ExactMetrics statistical reports
The reports offered are really designed to help beginners decipher the most important statistics of their site instantly.
First you have a report that shows you your traffic day by day over the last 30 days, with a graph for sessions (i.e. visits) and a graph for page views. On the same page, you can also see :
- The proportion of new and repeat visitors;
- The distribution between the devices used to connect to your site (mobile, tablet, desktop);
- The top 10 countries of origin of visitors;
- The top 10 referral sites that send you the most traffic;
- The top 10, 25 or 50 pages that generate the most traffic on the site.
It should be noted that you do not have the possibility, in the free version, to choose another date range, this option is reserved for the users of the pro version.
And… that’s it. If you are using the free version of the ExactMetrics plugin, your access to the statistics ends there. With the paid version, you have additional tabs to show all the information I mentioned in the configuration.
Why install a Google Analytics plugin?
We’re coming to the end of this tutorial… and you might be asking yourself a question: what’s the point of a stats plugin when you could just install Google Analytics the old fashioned way, by copying the tracking code into the WordPress theme?
First, for many beginners, it’s an easy way to configure and install Google Analytics on your blog without having to touch the code.
Secondly, it allows you to access the statistics from the WordPress interface, without going to a third-party site: it’s a time-saver and an easy solution because you already know the environment.
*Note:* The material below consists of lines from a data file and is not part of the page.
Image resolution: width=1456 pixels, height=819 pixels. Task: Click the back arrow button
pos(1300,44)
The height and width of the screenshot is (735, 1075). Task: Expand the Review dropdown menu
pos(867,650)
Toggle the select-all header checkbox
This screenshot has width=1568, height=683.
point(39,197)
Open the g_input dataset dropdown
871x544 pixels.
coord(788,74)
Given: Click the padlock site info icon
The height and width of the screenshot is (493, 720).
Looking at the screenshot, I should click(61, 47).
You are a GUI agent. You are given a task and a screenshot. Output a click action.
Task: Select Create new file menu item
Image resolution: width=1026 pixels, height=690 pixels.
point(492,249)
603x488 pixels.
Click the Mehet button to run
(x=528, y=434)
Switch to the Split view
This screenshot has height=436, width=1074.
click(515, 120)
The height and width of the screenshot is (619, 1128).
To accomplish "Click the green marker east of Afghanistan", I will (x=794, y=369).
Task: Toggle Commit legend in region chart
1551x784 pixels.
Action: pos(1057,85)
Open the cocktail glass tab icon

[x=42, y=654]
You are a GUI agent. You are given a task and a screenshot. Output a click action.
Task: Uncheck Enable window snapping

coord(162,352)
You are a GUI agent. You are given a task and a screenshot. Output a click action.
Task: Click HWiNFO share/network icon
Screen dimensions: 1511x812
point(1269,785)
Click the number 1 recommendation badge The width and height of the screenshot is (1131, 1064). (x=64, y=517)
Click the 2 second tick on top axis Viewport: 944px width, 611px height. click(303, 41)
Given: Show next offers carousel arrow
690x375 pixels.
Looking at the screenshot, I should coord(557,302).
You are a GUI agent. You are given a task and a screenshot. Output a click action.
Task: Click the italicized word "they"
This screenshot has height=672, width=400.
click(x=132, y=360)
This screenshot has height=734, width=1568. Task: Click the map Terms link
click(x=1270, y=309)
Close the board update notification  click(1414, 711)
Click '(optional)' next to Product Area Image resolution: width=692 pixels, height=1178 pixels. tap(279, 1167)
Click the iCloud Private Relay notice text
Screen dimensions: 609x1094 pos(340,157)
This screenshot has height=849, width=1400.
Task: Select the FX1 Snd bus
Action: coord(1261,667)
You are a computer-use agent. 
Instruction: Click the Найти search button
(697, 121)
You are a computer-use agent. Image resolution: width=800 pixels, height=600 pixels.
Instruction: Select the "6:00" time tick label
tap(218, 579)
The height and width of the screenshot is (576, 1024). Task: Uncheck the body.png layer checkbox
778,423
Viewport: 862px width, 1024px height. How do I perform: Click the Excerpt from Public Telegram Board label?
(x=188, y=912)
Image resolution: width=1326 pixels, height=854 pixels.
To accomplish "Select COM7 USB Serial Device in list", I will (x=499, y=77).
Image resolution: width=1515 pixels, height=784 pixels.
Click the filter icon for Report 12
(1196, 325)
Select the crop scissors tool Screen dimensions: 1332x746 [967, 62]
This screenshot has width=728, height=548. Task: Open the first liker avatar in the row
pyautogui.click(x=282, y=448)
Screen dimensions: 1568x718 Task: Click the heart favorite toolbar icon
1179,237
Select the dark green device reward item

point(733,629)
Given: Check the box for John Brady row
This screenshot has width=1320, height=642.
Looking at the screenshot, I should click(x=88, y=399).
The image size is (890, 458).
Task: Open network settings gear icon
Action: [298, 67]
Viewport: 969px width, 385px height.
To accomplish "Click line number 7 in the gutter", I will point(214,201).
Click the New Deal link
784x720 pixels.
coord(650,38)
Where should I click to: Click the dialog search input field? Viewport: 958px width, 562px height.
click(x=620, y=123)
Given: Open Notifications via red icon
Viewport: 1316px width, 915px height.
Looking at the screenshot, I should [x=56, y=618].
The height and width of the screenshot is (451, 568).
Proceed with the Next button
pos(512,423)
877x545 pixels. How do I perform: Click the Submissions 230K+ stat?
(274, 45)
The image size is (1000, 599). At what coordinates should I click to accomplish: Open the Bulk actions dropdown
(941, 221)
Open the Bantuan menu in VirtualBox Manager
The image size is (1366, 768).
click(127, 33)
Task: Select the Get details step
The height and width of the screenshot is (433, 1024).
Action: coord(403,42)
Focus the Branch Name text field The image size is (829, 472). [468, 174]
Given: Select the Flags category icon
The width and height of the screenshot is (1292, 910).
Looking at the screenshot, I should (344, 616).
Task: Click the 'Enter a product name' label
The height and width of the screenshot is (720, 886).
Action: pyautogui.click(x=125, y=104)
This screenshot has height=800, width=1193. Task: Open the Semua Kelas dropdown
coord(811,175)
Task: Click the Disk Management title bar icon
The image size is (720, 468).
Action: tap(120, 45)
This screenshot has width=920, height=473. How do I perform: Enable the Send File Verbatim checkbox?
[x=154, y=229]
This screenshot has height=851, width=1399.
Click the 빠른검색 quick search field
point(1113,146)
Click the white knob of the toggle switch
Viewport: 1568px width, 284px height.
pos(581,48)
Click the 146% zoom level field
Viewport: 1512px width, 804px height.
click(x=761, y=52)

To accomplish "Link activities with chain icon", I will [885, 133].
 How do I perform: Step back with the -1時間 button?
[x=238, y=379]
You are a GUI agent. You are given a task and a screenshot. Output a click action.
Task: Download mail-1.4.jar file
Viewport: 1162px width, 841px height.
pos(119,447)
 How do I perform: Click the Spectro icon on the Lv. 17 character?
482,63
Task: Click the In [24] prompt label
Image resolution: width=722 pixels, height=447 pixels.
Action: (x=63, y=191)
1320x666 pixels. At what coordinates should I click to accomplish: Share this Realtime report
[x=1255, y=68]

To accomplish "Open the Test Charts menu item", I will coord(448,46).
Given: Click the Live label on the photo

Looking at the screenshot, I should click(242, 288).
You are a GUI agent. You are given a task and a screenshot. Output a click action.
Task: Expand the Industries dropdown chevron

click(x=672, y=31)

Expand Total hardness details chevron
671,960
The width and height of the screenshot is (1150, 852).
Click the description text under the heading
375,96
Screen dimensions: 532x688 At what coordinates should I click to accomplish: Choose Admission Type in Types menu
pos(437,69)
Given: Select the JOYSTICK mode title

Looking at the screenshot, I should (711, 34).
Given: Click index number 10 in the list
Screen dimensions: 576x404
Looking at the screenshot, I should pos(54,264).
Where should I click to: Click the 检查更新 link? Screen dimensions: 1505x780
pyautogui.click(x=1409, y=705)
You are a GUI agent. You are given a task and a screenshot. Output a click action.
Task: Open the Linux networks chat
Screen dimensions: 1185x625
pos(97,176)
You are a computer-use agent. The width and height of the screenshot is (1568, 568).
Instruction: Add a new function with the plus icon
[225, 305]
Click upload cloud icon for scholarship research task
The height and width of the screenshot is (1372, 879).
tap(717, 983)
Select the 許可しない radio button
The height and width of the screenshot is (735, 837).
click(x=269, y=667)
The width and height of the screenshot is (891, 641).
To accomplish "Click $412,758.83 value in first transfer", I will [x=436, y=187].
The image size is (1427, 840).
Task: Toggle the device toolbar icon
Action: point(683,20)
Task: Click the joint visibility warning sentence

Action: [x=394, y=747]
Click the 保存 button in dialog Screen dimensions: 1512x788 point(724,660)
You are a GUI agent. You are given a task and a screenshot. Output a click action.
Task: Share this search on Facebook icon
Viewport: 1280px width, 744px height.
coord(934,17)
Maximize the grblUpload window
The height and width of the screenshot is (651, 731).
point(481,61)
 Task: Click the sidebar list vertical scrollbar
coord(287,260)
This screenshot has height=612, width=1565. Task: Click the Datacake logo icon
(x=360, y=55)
Finally, Google Analytics plugins for WordPress often offer options to easily configure the tracking of certain events such as the click on a download button, affiliate links, the consultation of such or such category, etc.
I wrote a first version of this article in 2018 and since then, the plugin has unfortunately dropped a lot in my estimation. It was getting almost 5 out of 5 stars when the article was published and since then, its rating is barely average. It originally offered a lot of options, which suddenly became paid.
In fact, the free version is now rather rudimentary, an empty shell compared to what it was 2 years ago. Hopefully the extension will regain its “former glory” later on… but in the meantime, I find the plugin very disappointing.